All bets are off in the race to replace Australia’s coal

It’s gas versus renewables in a two-horse race to replace coal-fired generation in Australia. While many commentators are betting on the former, research from carbon and clean energy analytics firm RepuTex indicates that although natural gas is viewed as a key transition fuel for the Australian energy market, its future is far from secure.

RepuTex’s latest Research Insight, Will Gas or Renewables Usurp King Coal forecasts the impact of rising gas prices and the introduction of the Australian Carbon Price Mechanism (CPM) on the shape of Australia’s National Electricity Market (NEM) through to 2020. It examines the question of which fuel sources are likely to benefit most in the move away from coal generation.

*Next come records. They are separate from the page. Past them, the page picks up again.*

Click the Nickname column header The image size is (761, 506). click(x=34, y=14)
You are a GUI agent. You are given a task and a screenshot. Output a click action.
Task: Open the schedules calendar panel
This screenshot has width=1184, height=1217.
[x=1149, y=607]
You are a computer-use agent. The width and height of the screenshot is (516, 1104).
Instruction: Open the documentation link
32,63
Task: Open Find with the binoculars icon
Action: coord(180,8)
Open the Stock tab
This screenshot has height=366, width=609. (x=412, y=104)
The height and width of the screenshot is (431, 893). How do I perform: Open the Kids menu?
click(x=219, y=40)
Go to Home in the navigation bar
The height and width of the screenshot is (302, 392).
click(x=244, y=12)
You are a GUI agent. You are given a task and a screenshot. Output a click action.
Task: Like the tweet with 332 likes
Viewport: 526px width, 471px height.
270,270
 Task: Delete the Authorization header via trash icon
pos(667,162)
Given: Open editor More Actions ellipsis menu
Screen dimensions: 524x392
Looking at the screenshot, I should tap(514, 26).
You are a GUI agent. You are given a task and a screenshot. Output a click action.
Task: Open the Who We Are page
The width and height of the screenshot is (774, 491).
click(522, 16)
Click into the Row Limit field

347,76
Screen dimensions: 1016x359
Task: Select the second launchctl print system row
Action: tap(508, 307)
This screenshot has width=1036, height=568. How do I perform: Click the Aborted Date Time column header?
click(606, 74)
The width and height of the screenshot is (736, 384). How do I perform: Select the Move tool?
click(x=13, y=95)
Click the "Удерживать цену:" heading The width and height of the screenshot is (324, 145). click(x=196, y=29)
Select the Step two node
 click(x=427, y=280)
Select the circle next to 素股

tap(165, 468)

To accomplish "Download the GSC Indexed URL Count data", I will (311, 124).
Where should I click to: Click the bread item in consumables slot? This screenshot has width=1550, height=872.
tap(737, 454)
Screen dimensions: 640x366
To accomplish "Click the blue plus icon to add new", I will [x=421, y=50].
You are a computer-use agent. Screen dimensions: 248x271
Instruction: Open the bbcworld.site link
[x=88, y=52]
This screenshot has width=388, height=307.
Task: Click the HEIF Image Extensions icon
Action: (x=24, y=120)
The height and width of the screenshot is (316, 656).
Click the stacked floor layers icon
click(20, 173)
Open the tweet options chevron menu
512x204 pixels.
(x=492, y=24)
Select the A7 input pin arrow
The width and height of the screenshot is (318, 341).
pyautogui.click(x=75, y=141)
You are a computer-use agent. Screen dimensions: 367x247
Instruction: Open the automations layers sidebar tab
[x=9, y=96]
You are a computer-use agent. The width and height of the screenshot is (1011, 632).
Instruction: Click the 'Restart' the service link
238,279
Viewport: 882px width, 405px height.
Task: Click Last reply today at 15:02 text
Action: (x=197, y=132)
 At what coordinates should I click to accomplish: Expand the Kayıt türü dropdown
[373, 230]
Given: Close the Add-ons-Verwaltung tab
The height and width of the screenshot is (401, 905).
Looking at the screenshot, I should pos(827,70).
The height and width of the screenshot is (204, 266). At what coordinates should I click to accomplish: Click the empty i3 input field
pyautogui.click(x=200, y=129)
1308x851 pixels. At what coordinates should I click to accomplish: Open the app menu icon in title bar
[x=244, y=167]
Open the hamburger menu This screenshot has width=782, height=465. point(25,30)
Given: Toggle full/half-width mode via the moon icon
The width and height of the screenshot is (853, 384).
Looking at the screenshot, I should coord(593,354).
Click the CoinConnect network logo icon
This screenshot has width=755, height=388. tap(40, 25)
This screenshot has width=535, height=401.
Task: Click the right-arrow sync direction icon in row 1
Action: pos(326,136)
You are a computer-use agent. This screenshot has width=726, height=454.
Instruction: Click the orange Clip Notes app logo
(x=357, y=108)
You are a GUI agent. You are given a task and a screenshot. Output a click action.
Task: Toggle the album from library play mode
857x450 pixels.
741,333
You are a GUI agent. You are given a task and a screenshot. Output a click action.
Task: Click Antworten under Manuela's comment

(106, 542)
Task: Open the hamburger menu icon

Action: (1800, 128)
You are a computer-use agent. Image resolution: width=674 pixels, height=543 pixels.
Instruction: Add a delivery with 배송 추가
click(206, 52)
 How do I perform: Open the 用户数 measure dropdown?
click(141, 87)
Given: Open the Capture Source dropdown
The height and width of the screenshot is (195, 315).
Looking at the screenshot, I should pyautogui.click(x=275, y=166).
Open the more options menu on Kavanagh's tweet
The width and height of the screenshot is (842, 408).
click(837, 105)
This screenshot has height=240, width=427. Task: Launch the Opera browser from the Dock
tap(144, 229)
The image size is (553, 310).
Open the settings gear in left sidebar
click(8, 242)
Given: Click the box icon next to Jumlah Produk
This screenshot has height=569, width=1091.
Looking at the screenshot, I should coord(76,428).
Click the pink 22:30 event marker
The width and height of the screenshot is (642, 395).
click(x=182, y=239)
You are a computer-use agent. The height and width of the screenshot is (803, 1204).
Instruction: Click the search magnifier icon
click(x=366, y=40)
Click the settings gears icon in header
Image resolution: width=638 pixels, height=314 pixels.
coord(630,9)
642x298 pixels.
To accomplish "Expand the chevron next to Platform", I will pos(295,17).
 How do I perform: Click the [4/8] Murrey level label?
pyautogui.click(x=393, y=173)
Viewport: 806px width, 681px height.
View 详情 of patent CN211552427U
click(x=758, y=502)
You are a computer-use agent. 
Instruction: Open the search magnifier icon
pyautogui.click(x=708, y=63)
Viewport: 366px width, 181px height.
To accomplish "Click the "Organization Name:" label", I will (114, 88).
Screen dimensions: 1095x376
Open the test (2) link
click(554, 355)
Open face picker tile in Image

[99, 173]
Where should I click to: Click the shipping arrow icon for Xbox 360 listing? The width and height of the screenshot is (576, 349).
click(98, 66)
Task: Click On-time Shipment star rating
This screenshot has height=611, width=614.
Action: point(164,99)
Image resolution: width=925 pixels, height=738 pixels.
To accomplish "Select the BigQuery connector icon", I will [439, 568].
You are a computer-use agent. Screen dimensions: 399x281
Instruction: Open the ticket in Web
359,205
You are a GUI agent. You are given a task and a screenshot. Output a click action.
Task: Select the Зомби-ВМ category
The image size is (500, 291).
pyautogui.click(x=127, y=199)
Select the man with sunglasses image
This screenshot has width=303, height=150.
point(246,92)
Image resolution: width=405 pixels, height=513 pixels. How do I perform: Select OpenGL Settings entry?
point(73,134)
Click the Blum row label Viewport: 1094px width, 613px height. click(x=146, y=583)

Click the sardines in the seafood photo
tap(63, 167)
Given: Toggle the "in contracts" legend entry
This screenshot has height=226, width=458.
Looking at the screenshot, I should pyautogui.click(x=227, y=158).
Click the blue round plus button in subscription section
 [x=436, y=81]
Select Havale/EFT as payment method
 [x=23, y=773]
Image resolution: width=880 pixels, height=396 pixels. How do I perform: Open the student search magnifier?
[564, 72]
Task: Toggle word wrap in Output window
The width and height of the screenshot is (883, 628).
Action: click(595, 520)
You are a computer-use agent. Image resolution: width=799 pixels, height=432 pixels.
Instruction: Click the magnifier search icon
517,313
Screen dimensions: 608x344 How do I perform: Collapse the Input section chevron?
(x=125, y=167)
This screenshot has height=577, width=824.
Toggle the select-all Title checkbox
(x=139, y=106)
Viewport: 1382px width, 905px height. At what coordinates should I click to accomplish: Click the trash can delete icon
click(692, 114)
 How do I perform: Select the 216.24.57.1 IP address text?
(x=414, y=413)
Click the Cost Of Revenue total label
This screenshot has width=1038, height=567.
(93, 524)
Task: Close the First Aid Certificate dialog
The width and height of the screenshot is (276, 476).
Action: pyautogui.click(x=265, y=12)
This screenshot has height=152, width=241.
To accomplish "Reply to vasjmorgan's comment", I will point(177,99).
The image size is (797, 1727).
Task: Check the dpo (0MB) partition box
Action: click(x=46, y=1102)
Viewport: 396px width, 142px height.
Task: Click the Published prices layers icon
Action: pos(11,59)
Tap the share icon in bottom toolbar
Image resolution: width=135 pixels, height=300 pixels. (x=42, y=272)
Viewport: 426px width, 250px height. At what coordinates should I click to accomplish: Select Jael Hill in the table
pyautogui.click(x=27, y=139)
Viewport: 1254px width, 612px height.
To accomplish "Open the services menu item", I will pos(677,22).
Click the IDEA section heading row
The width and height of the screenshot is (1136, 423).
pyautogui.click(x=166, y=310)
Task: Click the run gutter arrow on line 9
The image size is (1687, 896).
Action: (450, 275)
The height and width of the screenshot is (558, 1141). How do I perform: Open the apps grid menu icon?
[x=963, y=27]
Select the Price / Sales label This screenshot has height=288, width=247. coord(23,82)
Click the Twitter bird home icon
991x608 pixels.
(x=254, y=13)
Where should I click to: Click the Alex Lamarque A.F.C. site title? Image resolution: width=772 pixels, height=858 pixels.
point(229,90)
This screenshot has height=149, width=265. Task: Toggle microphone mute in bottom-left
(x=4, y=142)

The future of gas generation in Australia will be determined largely by gas prices and the carbon price beyond 2015. Although gas will continue to play a key role, it is not a clear-cut winner.  In a best case scenario, gas generation across the NEM could increase from 10 per cent to just over 30 per cent - however the growth of export markets from 2014 and the expected increase in gas price levels may mute that win.

The rapid growth of new LNG export markets from 2014 is set to link gas prices in Australia with those internationally, leading to a spike in the domestic gas price. Any price rise is likely to counter the intended effect of the carbon price, which would otherwise be favourable to the sector given its lower emissions intensity relative to coal.

In order to better understand the possibilities, RepuTex worked with Standard & Poor’s Ratings to explore three gas and carbon price scenarios to show the likely effect on the fuel mix of the NEM.

Crucially, only one scenario predicts a surge in gas generation. A static gas price combined with a high carbon price would drive a rapid rise from today’s 11 per cent of total NEM fuel mix to around 31 per cent by 2020.The other two scenarios, both of which forecast higher gas pricing, paint a more mixed picture.

In both instances, gas still gains market share, but mostly at the expense of highly polluting brown coal. Using a higher carbon price, lower carbon-intensive black coal use does decline, but by less than 3 per cent; and gas’ share rises to just over 20 per cent by 2020.

With higher gas prices anticipated, the price of carbon unsurprisingly becomes the crucial factor determining the future of gas. With a fixed carbon price until 2015, new base load gas generators will have to wait for price levels high enough to spur investment. Moreover, the government’s 80 per cent carbon abatement target is only presently in play until 2050. That provides a narrow window for investors to see returns on the enormous capital required to build new power plants.

So what does this mean for renewables?

Weak wholesale prices and the surplus of renewable energy certificates (RECs) have hindered recent investment in renewables. Installed wind capacity needs to increase by between 4,750MW to 5,000MW to reach the ’20 per cent by 2020’ target set by the Australian government. If wholesale electricity prices and REC prices remain low, retailers may prefer to simply pay the legislative penalties for not meeting their 20 per cent renewable obligations instead of investing in renewable technologies that could attract large capital costs.

Power generation from renewable sources may well fall short of the government’s mandatory target of 20 per cent by 2020. However, renewable energy is likely to attract heavy investment in technology and research and development, which will drive significant advancements in its ability to provide base load capacity.

So, the prospects of gas as a transition fuel are not clear-cut. In the near term, the gas price increase will offset the impact of the carbon price, meaning that the pressure to meet carbon emission targets would hinge on renewables – and more specifically the potential improvement of renewable technology. Should this occur, we may see renewable generation racing ahead of gas sooner rather than later.

Hugh Grossman is the Hong Kong-based executive director of carbon analytics firm RepuTex.